_TASK ITEM_
Each line of the records below that includes "computer" adds one to the count; state the final count by itself.
== Segment start ==
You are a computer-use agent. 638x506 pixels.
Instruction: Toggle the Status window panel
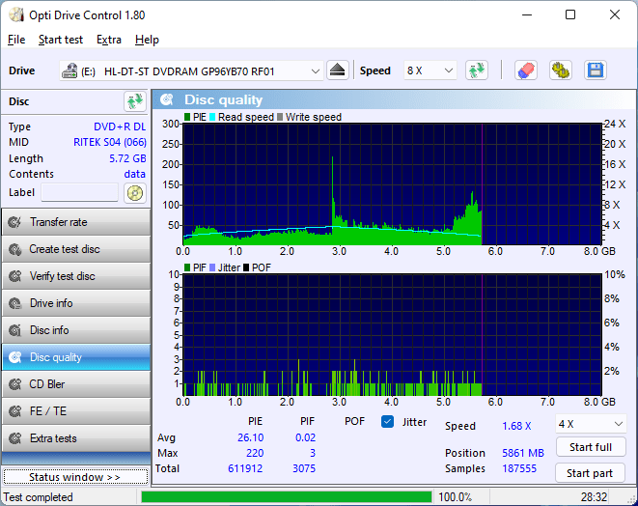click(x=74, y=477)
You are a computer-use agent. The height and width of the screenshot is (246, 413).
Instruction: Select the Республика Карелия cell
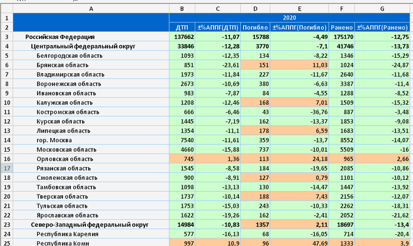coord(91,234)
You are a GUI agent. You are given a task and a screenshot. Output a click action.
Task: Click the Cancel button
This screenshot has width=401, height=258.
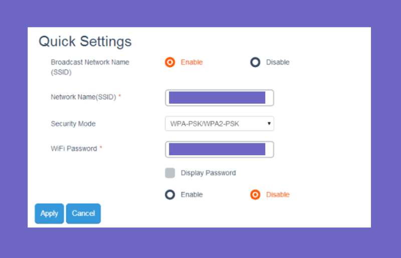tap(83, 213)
== Segment end ==
== Segment start ==
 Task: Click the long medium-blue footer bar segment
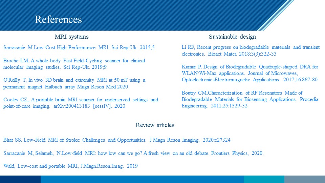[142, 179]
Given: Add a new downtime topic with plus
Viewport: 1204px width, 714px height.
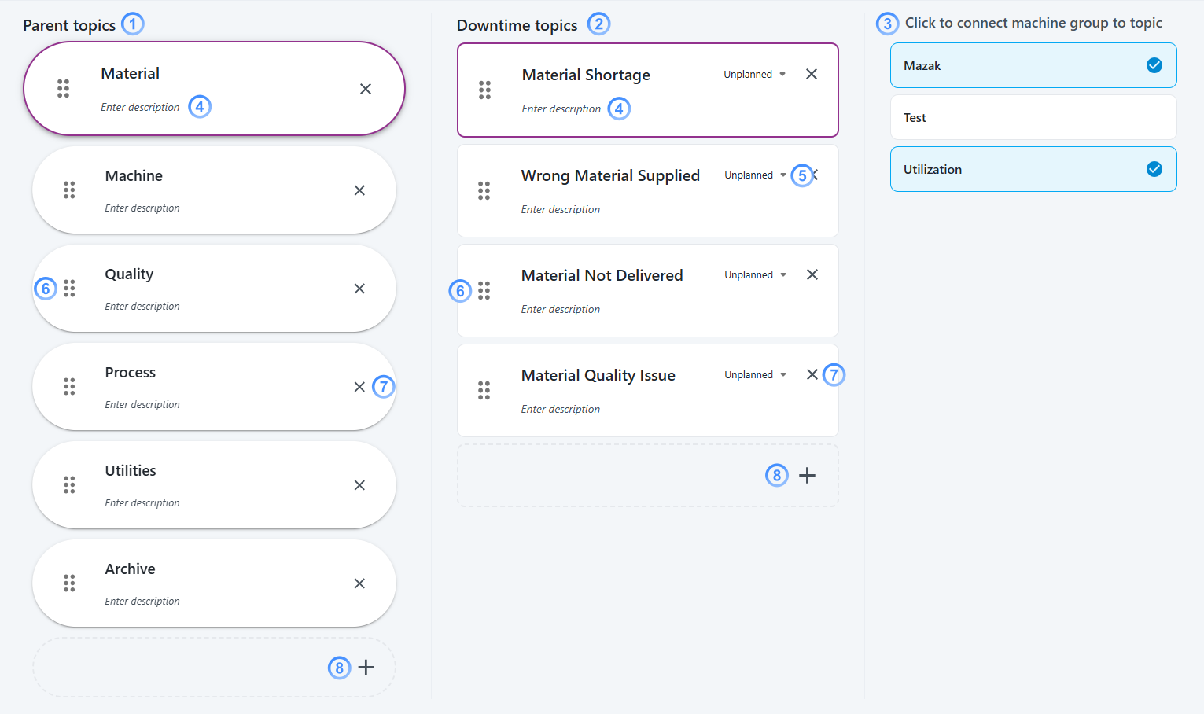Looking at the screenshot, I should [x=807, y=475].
== Segment end ==
_EXPECTED ANSWER_
2